Le Grand Chambertin Sosthène de Grésigny Jules Régnier 1918 fait partie des bouteilles que je chéris. Le bouchon noir s’était déchiré en mille morceaux. L’odeur première, de terre, aurait fait rejeter ce vin par un amateur peu averti. Maintenant, près de cinq heures après l’ouverture, l’odeur est claire, précise et sans défaut. Et en bouche ce vin récite tout le dictionnaire des arômes de Bourgogne, dont celui des pétales de rose qui sont si caractéristiques. Bien vivant même s’il ne triche pas sur son âge, il est doucereux, joyeux et follement bourguignon. Ce sont des récompenses, car j’ai fait confiance à ce vin. L’agneau très simple est délicieux et lui va bien.

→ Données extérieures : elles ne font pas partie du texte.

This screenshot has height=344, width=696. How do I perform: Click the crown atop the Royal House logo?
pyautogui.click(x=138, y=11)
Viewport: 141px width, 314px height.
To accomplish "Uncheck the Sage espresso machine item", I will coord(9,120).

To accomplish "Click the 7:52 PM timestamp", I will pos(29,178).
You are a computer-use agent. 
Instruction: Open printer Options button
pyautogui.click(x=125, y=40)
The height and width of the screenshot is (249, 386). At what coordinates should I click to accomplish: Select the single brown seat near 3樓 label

Par caprice, j’ai voulu mettre maintenant deux vins de quatre-vingts ans plus jeunes, qui plus est, de deux régions distinctes, sur le pigeon goûteux. Et là encore cela fonctionne, comme on dit en langage managérial, sans qu’aucun vin n’en souffre. Il faut dire que les deux 1998 sont des aristocrates polis.

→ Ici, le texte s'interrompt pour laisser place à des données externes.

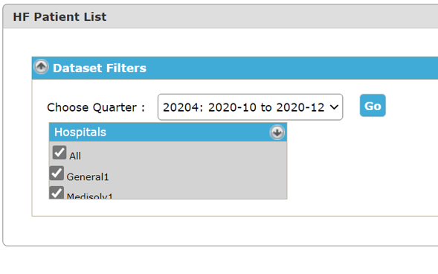Uncheck the Medisolv1 hospital checkbox

pos(57,193)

La Romanée Saint-Vivant Domaine de la Romanée Conti 1998 est dans un état de jeunesse enthousiasmant. On sait mon amour pour les vins du Domaine et en particulier pour la Romanée Saint-Vivant, romantique et délicate, ciselée, précise et charmante. J’adore le sel et la rose, même s’ils ne sont qu’en filigrane, tant le fruit est prégnant. C’est un très grand vin qui cohabite à la perfection avec son conscrit plus au sud, la Côte Rôtie La Landonne Guigal 1998, monument de fraîcheur, de rectitude et de jouissance. Le pigeon est fait pour ces deux vins charnus et joyeux, qui n’écrasent en rien les aînés qui les ont précédés.

Le Château Guiraud Sauternes 1959 m’avait surpris par la force de son parfum. Il l’a toujours. Dans les mangues mais plus encore sur les agrumes, il est dans une plénitude absolue. C’est un sauternes équilibré, solide et convaincant. Un grand Guiraud, même si mon cœur va plutôt vers ceux qui ont cinquante ans de plus. Le Stilton est exactement ce qu’il fallait pour mettre en valeur les agrumes du vin.

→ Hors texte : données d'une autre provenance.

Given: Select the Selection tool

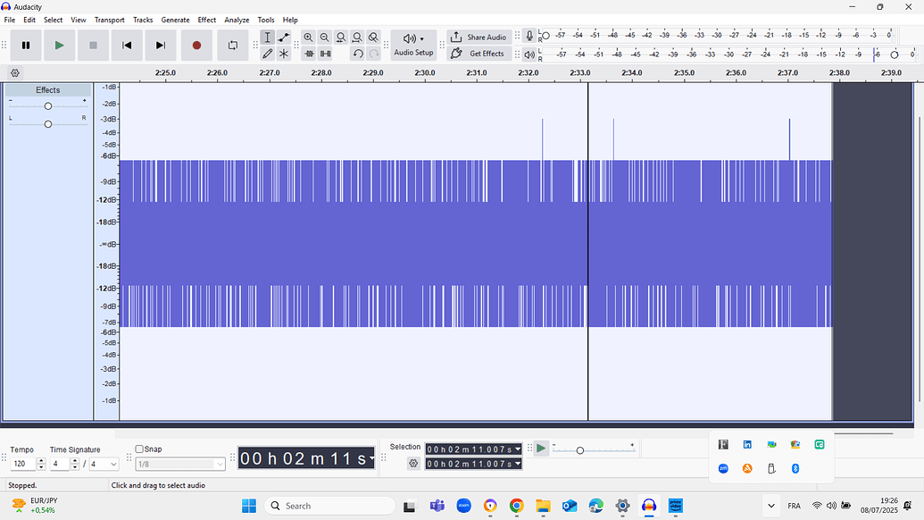Looking at the screenshot, I should (x=269, y=38).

Le Massandra White Muscat (Massandra Collection) 1936 m’avait tétanisé par son parfum à l’ouverture. Il y avait du citron vert avec du poivre sur un fond de fruits confits. Et là, la magie opère, car la complexité est infinie. Il est doucereux comme une liqueur, fringant comme un porto, et par certains côtés, son poivré m’évoque mes chouchous, mes vins de Chypre de 1845. Alors, on comprendra que mon vote ait penché de ce côté-là.

Drame dans la vie d’un homme, j’ai perdu la feuille sur laquelle j’ai consigné les votes des onze convives. Grâce à leur aide du lendemain, j’ai pu reconstituer la majeure partie des votes, mais ce n’est pas pareil. Sur douze vins, dix figurent sur au moins l’une des feuilles de vote, ce qui évidemment plaisant.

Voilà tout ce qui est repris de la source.